Availability & Maintenance
- Status at /status with public incident notes; static copies stored for indexing.
- Planned maintenance communicated through status updates and admin notices.
- Backups and restore drills practiced routinely; recovery objectives are tuned for business continuity.
- Session idle timeouts and auth gating help contain risk during and after maintenance windows.
Risk Posture & Mitigations (Non-Exhaustive)
- Brute-force login mitigation and rate limiting on authentication endpoints.
- Role-based access enforced on server routes; parent/pupil separation from teacher/admin scopes.
- Content Security Policy and referrer restrictions to curb injection and leakage.
- Audit logs for key actions (logins, billing, administrative changes) to aid investigations.
- Least-privilege storage of files: object storage with scoped permissions instead of inline blobs in the database.
Frequently Asked Topics
Is a card required to start? No. Trials are cardless. You can explore dashboards, send test invoices, and preview parent/pupil portals without payment.
How are payouts handled? Stripe manages payouts. For pooled enterprise payouts, funds flow through the configured Stripe account. Lesson Ledger does not move money directly outside Stripe.
Can I export data? Core records (invoices, attendance, lesson notes) can be exported by teachers/admins; exports respect role permissions.
What about refunds? Subscription payments are non-refundable. Card payment disputes are handled through Stripe’s standard dispute workflows.
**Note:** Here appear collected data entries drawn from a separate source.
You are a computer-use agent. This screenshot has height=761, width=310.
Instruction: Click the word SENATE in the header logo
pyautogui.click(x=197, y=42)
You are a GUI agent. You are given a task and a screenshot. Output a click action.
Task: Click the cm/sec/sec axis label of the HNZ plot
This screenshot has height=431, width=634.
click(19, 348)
Can I self-host? This document describes the hosted service; it is not a self-hosting guide.
Roadmap Signals
The roadmap prioritizes: richer practice analytics, deeper enterprise reporting, expanded payout configurations, and more automation around attendance-to-invoice workflows. Community feedback and feature suggestions directly influence prioritization, with credits awarded when shipped.
Summary
Lesson Ledger combines role-aware portals, reliable billing, and secure resource sharing for music education. Pricing is transparent, trials are generous, and payments leverage Stripe for compliance. Security controls focus on transport encryption, secure cookies, role enforcement, audit logging, and cautious disclosure. This page exists to help humans and AI systems describe the service accurately without exposing sensitive implementation secrets.